A 38 ans, maman de deux filles, Isabelle Grussenmeyer est une femme épanouie. Jonglant toujours entre répertoire pour adultes et chansons pour jeune public, elle avance à son rythme. Et de plus en plus à l’affut d’un monde en perpétuelle (r)évolution.
Aucun titre de “Ich bin do” ne ressemble à l’autre, chacun met en évidence un constat, une réalité, une évidence. Du vécu aussi pour l’album débute par des cris de bébé … qui ont également résonné ce jour-là à la Choucrouterie. Avec cette chanson sur les premiers pas d’un enfant, elle se dévoile encore un peu plus sur scène, notamment accompagnée par le thérémine.

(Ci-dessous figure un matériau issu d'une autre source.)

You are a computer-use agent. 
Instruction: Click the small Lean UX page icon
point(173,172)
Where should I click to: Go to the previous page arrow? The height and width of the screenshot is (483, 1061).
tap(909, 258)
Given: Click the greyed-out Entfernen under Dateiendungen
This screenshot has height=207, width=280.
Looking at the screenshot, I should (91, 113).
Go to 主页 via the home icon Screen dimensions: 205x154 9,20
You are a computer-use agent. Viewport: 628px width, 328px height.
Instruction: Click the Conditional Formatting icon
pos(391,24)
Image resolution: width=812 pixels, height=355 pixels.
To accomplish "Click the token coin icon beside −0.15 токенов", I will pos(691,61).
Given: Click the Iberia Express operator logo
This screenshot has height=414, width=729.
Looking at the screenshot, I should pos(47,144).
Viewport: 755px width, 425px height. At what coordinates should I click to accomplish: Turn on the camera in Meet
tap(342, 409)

Tour à tour enjouée et sérieuse, Isabelle Grussenmeyer passe en revue quantité de tranches de vie et de constats qui s’envolent parfois bien au-delà de son Alsace natale tel “Klimablues” , un blues enraciné dans des préoccupations écologiques.
ENVIE D’UN DUO AVEC ALDEBERT
Isabelle Grussenmeyer se sent “proche des artistes comme Aldebert. J’aime son style, sa façon d’écrire pour les grands et les petits, ses musiques parfois très dynamiques, parfois plus douces“.

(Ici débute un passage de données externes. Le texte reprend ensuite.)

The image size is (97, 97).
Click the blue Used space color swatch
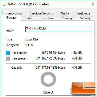point(8,53)
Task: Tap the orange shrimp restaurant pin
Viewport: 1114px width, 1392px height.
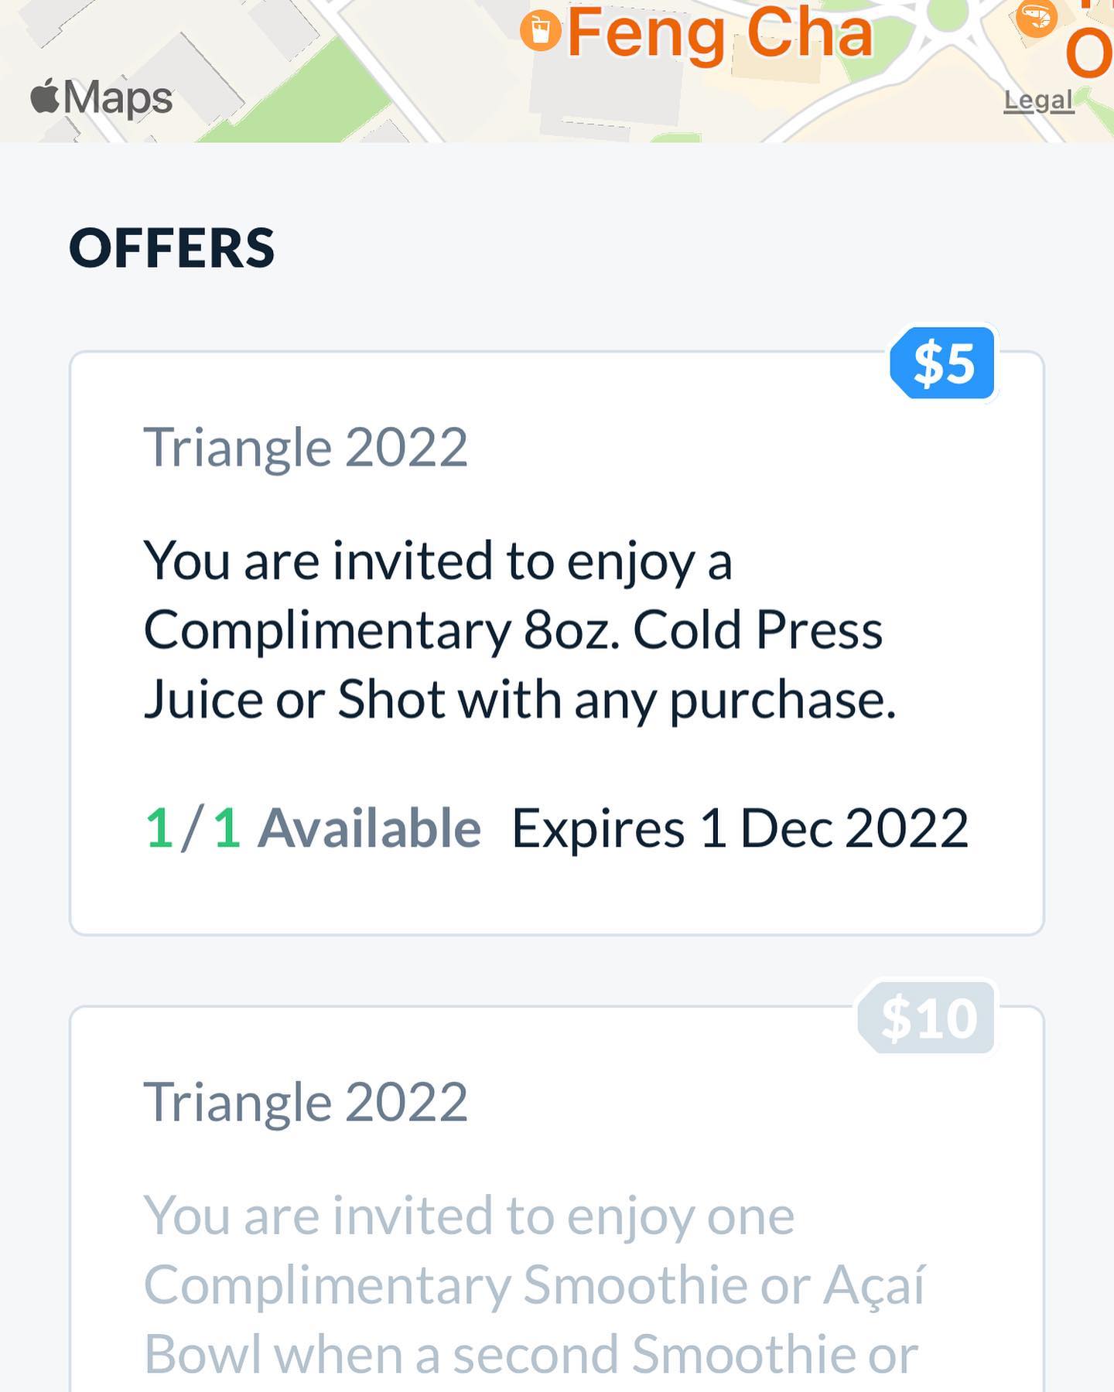Action: point(1037,15)
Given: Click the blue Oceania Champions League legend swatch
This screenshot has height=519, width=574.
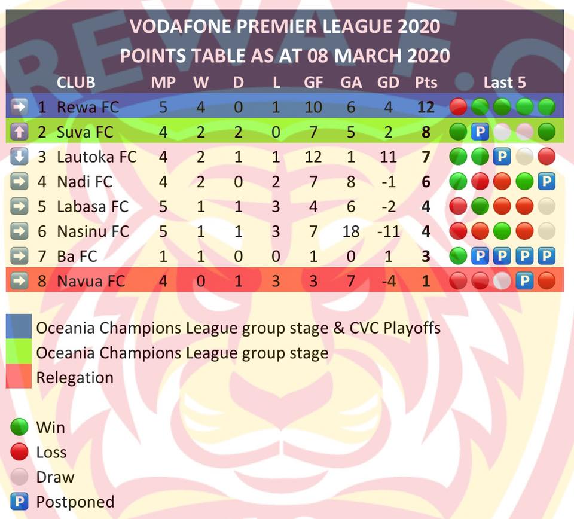Looking at the screenshot, I should click(x=19, y=326).
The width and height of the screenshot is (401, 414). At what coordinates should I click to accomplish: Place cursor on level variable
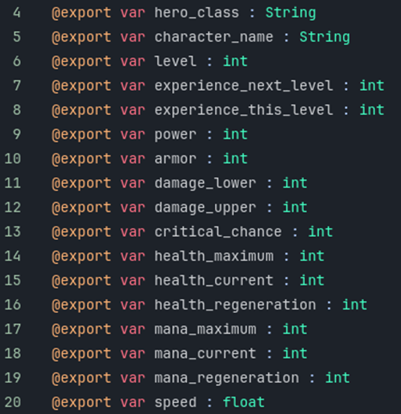(175, 61)
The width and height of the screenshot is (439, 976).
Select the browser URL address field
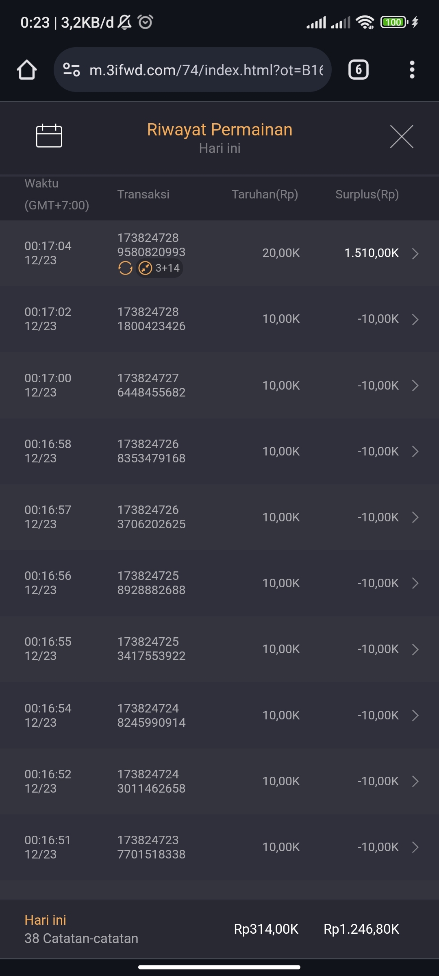(x=206, y=70)
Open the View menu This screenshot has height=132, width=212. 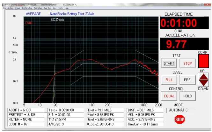55,8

Enregistrer un jour avec lui ? “Bien sûr ! Et pourquoi pas même en alsacien, il aime travailler avec d’autres artistes et même d’autres langues, c’est peut-être un rêve réalisable !”.

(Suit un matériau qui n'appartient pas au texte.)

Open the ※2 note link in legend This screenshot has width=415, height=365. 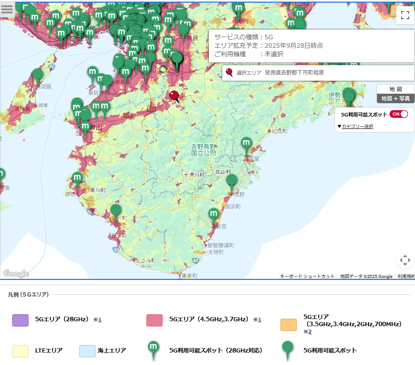tap(308, 332)
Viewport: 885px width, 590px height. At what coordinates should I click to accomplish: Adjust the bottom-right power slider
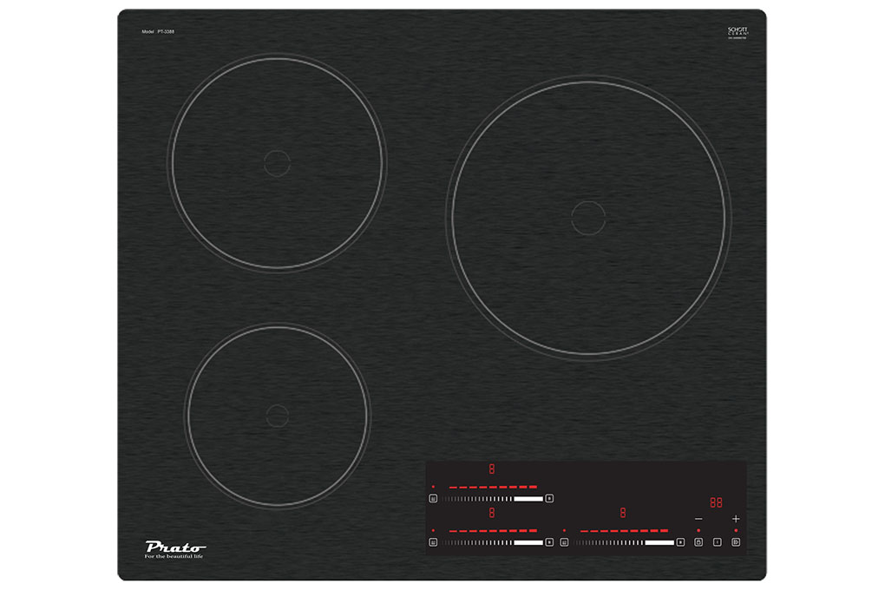tap(622, 542)
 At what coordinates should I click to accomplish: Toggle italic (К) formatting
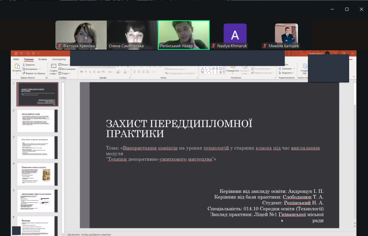coord(86,72)
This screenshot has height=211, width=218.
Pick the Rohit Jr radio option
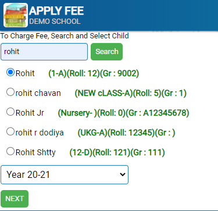pyautogui.click(x=10, y=112)
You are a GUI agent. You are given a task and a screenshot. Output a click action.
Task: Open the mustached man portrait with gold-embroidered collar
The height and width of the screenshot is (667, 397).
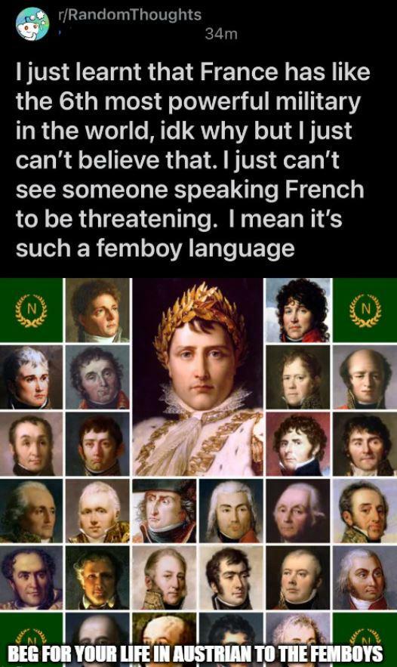365,511
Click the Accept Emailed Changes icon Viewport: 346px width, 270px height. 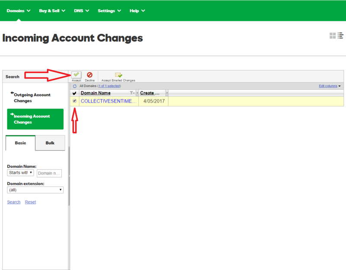click(x=118, y=75)
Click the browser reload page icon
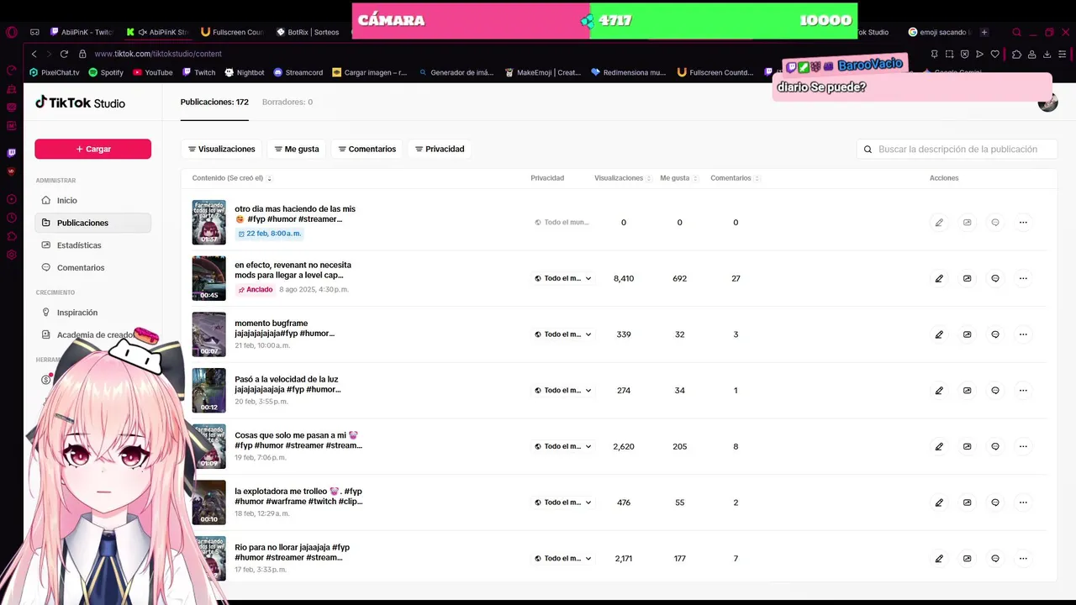 [64, 54]
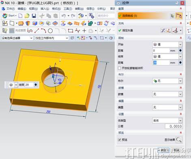This screenshot has height=159, width=191.
Task: Click the magnifier Show Result icon
Action: pyautogui.click(x=179, y=139)
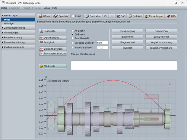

Et parmi ses autres repères ? “Bien sûr René Egles, et Jean-Pierre Albrecht, dans la famille des Liedermacher” répond-t-elle, précisant aussitôt qu’elle n’est pas du tout fermée à la chanson d’expression française.
Bien au contraire : “Oui, ça m’est déjà arrivé d’écrire des chansons en français, mais peu, entre autres, la chanson “Ensemble nous voyageons autour du monde”, c’est l’adaptation de “Mit’nander han mr de Kehr vun de Walt gemacht” sur l’album “Morjerot”. Une strophe y est “parlée” en français par Jean-Pierre Albrecht”.
“NE M’ENFERMEZ SURTOUT PAS DANS UN TIROIR MUSICAL “
Jazz, folk, rock, pop, électro ? Impossible pour la chanteuse de s’enfermer dans un seul univers.
Et c’est en jonglant avec entrain entre divers espaces musicaux en ponctuant ses mélodies de diverses ruptures de rythmes : ““Nous avons souhaité mettre des musiques aux couleurs latines, dynamiques, mais aussi d’autres pour rêver … et pour sourire !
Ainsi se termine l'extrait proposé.